The results initially triggered a 33 per cent jump in the value of Aryzta shares but this was later pared, with the stock closing 15 per cent up at €9.48.
The company also said it was pushing ahead with its plan to raise €800 million in equity capital. And investors were encouraged by the news that the deal, which still requires shareholder approval, has now been fully underwritten in price terms by the banks handling the transaction.
What about the firm’s debt burden?
Part of the proceeds will be used to reduce debt, which stood at €1.5 billion at the end of July, down 13 per cent.
However, the sale is being opposed by Aryzta’s largest shareholder Cobas Asset Management, which holds a 15 per cent stake in the Swiss-Irish food group.

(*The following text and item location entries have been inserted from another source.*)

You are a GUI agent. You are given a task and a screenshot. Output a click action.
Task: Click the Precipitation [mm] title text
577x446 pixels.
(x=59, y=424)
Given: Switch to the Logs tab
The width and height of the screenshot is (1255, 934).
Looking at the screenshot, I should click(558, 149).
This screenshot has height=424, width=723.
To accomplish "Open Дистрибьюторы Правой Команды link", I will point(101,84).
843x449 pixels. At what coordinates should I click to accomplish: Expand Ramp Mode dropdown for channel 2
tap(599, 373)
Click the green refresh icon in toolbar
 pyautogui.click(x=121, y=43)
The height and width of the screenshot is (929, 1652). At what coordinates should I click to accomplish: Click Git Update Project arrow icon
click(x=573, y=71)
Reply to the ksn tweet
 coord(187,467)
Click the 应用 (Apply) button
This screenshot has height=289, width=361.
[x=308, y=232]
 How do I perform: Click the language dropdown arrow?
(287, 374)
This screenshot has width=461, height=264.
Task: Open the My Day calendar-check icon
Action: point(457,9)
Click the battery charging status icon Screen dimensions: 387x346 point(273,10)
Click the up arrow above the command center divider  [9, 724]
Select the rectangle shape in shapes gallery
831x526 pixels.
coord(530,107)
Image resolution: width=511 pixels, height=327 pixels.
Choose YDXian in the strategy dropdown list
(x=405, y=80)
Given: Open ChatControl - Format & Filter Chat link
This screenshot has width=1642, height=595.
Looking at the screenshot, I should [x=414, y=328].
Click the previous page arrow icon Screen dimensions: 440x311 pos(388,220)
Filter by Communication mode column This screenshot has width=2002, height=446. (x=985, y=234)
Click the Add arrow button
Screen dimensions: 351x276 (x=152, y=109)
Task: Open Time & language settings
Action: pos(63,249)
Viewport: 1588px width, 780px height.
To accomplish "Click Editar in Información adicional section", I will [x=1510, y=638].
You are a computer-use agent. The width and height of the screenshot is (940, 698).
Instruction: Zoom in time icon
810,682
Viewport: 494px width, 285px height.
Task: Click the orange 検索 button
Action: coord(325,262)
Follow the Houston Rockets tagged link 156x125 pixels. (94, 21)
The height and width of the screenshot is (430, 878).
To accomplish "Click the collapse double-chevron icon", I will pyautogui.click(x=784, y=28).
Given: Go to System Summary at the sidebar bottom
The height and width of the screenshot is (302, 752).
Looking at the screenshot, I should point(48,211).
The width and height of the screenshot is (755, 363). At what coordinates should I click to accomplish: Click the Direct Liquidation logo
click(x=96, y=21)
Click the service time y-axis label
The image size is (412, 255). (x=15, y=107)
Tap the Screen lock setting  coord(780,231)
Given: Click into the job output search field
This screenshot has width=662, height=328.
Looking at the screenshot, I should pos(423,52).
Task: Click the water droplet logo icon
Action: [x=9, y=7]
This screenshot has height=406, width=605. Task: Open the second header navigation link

Cobas plans to present an alternative fund-raising plan to management in the coming weeks.
Aryzta’s debt ballooned under former chief executive Owen Killian, who led a series of more than 10 acquisitions.
The capital raised will make it easier for the company to shed its 49 per cent stake in French frozen-foods retailer Picard, according to chief executive Kevin Toland, who took over the reins last year.
“Such disposals will be pursued under normal business conditions, rather than being perceived as distressed sales,” he said. But he denied the Picard sale would be a fire sale without the capital generation.
“Clearly we’re not a stronger seller if you look at our business challenges over the last year,” he said. “It’s a fine business, we’re just not a fine owner for it. To the point about fire sale, we overpaid at the beginning when we bought into this business . . . but I’m determined we’re not going to undersell on the way out, we’re going to look for fair value, for a very good stake in a very good business.”